Selbststeuerung – Der selbstbestimmte Umgang mit Medikamenten

Sabine Weber

In dem Vortrag von Sabine Weber auf der Fortbildung “Der selbstbestimmte Umgang mit Medikamenten” ging es schwerpunktmäßig um ihre Lebensgeschichte und ihre eigenständige Haltung zu Behandlungen und Medikationen.

Mein Name ist Sabine Weber.
Heute teile ich mit Ihnen biographisches und ich spreche über meine ganz persönlichen  Bewältigungsstrategien. Durch meine Reflexion in der Traumatherapie ist mir bewusst, dass eine sehr frühkindliche Störung vorliegt.
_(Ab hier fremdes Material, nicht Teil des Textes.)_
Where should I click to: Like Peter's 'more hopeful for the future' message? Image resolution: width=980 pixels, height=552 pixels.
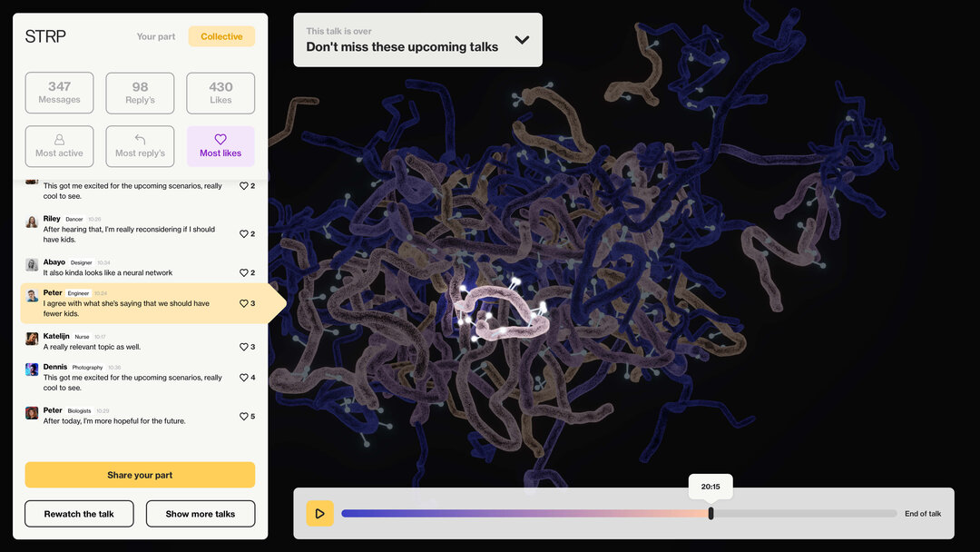(244, 416)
Es geht um:

Verwahrlosung
Vernachlässigung
Gewalt
Sexuelle Gewalt

Heute weiß ich, dass ich ganz früh Möglichkeiten entwickeln musste, um meine Lebenssituation als Kleinkind zu überleben.

Eine Frau aus meiner Nachbarschaft bestärkte mich sehr in meiner Entwicklung. Glücklicherweise hatte ich die innere Kraft auf meine Ressourcen zurückzugreifen. Eine wichtige Stärke war und ist meine physische Stimme. Sie war und ist eine wichtige Orientierung für mich.
Die Welt in der ich aufgewachsen bin, war in jeder Hinsicht verwahrlost. Dennoch habe ich es akzeptiert, in diesem Müll zu leben. Heute weiß ich das, weil ich damit noch viel zu tun habe. Und oft noch in meine Vergangenheit rutsche. Was sehr weh tut und nach wie vor starke Gefühle hervorbringt. Wie auch wieder Einbrüche, Dissoziationen und Veränderungen der Anteile, die sich gebildet haben, damit ich überleben konnte.
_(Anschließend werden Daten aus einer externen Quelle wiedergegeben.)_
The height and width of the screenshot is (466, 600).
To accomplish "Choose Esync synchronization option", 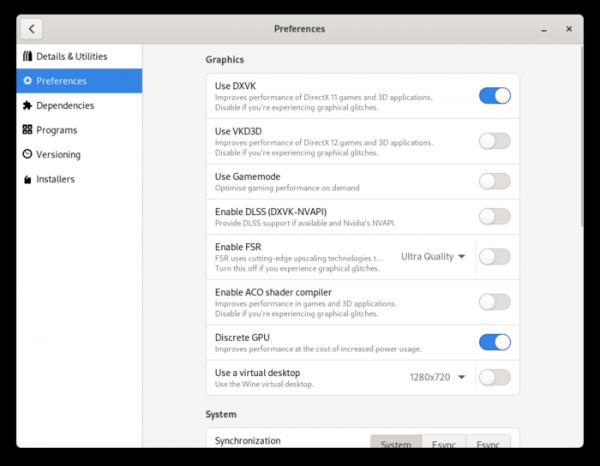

Meine Mutter war in einem Nachtlokal als Kassiererin beschäftigt. Hatte starkes Übergewicht, obwohl sie kaum etwas gegessen hatte. Sie verließ am frühen Abend die Bremer Mietwohnung, die wir zu dritt bewohnten. Meine ältere Schwester lebte nicht bei uns. Sie war in Bremerhaven bei einer älteren Dame untergekommen. Mein Bruder war 2 Jahre älter als ich. Meine Mutter war schwer medikamentenabhängig und alleinerziehend. Mein Erzeuger war nicht gegenwärtig. Die Grundversorgung für uns Kinder war sehr mangelhaft, was Essen und Trinken angeht. Auch Hygiene, Waschen und Zähne putzen kannte ich nicht. Im Vorschulkindergarten wurden mir häufig die Knoten aus meinen langen Haaren gebürstet, die ich morgens hatte, weil ich meinen Kopf nachts hin und her geschlagen hatte. Trotzdem habe ich das Ziepen an meinen Haaren als Zuwendung empfunden.
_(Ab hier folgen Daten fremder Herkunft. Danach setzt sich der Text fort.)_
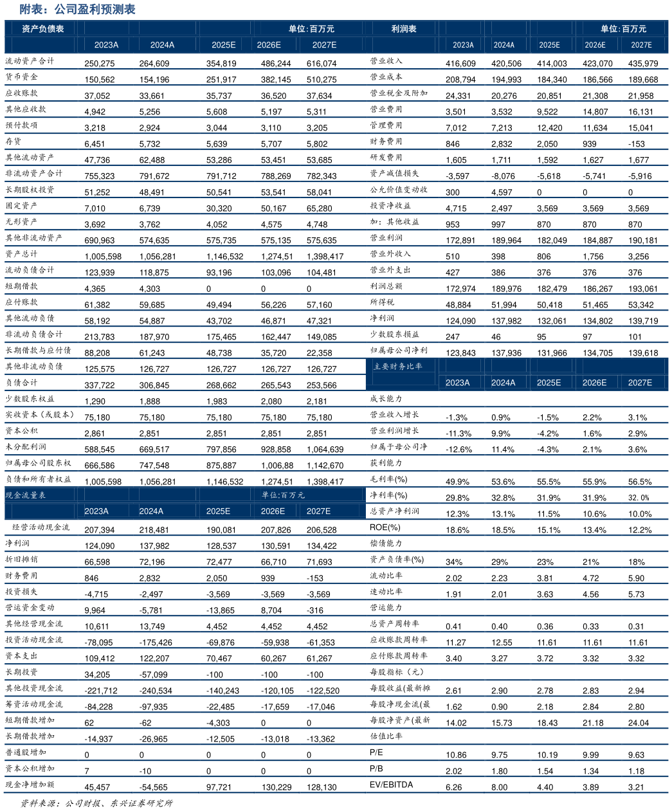Select 2026E column in 利润表 header
This screenshot has width=672, height=811.
(595, 45)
In der Grundschule war ich nicht regelmäßig. Es gab große Schulausfälle. Ich war apathisch durch die schweren regelmäßig zu Hause stattfindenden Traumata.
Durch einen Haupttäter, der regelmäßig in mein Zimmer im Untergeschoss der Mietwohnung kam. Ich hatte kaum Kontakt zu meiner Mutter. Mein Bruder war immer draußen, ist aus der Wohnung geflüchtet, ich blieb drinnen. Wegen meiner Apathie wurde mir damals als weiterer schulischer Werdegang seitens meiner Klassenlehrerin die Sonderschule vorgeschlagen. Es gab auch andere Stimmen, die etwas völlig anderes sagten. Ich war sehr verwirrt, was ich denn nun sein sollte, in den Augen der Erwachsenen.
Es folgte der Wechsel auf eine Realschule. Ein Lehrer beschrieb dort einmal, ich sei ein Fass ohne Boden, was mein Wissen angeht. Heute weiß ich, dass ich durch meinen sozialen Grundstress gar nicht fähig war, einen Schulkontext wahrzunehmen. Die Dissoziationen waren mein Normalzustand.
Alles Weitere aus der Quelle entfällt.